— begin Recorded data —
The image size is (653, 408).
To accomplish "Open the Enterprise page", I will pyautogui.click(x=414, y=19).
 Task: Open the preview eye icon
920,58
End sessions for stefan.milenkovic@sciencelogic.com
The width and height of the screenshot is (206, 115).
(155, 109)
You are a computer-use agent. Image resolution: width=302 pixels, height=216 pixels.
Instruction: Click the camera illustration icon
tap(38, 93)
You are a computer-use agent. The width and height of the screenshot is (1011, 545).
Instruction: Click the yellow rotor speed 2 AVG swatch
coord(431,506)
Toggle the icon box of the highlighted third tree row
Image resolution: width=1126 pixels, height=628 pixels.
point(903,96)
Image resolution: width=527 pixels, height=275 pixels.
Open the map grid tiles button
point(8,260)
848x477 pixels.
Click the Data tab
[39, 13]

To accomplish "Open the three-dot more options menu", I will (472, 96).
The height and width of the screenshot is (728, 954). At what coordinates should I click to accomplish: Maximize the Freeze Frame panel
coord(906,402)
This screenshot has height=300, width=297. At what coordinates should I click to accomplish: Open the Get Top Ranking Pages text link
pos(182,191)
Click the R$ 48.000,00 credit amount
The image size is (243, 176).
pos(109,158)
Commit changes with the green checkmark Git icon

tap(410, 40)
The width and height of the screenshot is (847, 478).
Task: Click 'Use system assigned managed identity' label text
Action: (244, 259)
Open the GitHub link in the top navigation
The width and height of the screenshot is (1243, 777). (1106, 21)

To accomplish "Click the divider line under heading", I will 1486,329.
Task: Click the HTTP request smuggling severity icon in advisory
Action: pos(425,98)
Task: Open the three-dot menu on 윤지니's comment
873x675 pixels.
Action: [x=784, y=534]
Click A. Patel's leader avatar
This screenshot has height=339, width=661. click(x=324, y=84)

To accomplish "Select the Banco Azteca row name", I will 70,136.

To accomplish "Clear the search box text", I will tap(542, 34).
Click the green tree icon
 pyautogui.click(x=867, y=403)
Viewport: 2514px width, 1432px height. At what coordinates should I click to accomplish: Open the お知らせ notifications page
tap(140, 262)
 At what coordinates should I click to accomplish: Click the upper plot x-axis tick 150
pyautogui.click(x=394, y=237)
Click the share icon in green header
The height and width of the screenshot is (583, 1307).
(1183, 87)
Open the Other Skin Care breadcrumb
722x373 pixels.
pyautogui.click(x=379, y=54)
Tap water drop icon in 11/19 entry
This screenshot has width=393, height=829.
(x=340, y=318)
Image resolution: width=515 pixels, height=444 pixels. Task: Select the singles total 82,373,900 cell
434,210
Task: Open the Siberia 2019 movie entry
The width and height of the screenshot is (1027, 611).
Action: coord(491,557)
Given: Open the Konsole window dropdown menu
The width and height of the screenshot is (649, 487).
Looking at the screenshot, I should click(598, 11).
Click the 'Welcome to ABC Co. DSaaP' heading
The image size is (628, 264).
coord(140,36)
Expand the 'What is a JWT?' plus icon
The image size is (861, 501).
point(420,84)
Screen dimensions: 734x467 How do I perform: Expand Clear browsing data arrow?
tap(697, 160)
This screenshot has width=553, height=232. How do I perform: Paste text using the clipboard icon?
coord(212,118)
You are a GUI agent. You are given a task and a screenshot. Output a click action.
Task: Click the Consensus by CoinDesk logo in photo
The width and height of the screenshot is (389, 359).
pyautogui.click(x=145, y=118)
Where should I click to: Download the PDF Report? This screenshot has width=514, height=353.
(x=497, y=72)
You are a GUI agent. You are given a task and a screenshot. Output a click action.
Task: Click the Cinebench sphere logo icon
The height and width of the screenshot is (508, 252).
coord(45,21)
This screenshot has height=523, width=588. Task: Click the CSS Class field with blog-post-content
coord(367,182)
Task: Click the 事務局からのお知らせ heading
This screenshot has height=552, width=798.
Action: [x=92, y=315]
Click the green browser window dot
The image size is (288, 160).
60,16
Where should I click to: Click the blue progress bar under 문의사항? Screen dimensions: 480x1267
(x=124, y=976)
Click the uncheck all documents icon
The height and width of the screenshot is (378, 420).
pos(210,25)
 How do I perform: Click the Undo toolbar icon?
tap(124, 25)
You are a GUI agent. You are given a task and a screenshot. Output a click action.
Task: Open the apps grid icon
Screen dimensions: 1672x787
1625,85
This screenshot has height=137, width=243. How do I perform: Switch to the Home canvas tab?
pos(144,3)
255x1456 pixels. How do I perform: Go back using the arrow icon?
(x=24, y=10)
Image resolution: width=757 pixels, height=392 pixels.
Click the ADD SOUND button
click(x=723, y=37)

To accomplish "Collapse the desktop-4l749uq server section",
— end Recorded data —
▶ Brief
Starting at the line that has "will (472, 96)." and stopping after the line that has "The width and height of the screenshot is (1243, 777).", convert those lines of the records into a JSON list of strings, one string per line, with blank lines left out.

▶ Expected output
[
  "To accomplish \"Open the three-dot more options menu\", I will (472, 96).",
  "The height and width of the screenshot is (728, 954). At what coordinates should I click to accomplish: Maximize the Freeze Frame panel",
  "coord(906,402)",
  "This screenshot has height=300, width=297. At what coordinates should I click to accomplish: Open the Get Top Ranking Pages text link",
  "pos(182,191)",
  "Click the R$ 48.000,00 credit amount",
  "The image size is (243, 176).",
  "pos(109,158)",
  "Commit changes with the green checkmark Git icon",
  "tap(410, 40)",
  "The width and height of the screenshot is (847, 478).",
  "Task: Click 'Use system assigned managed identity' label text",
  "Action: (244, 259)",
  "Open the GitHub link in the top navigation",
  "The width and height of the screenshot is (1243, 777). (1106, 21)"
]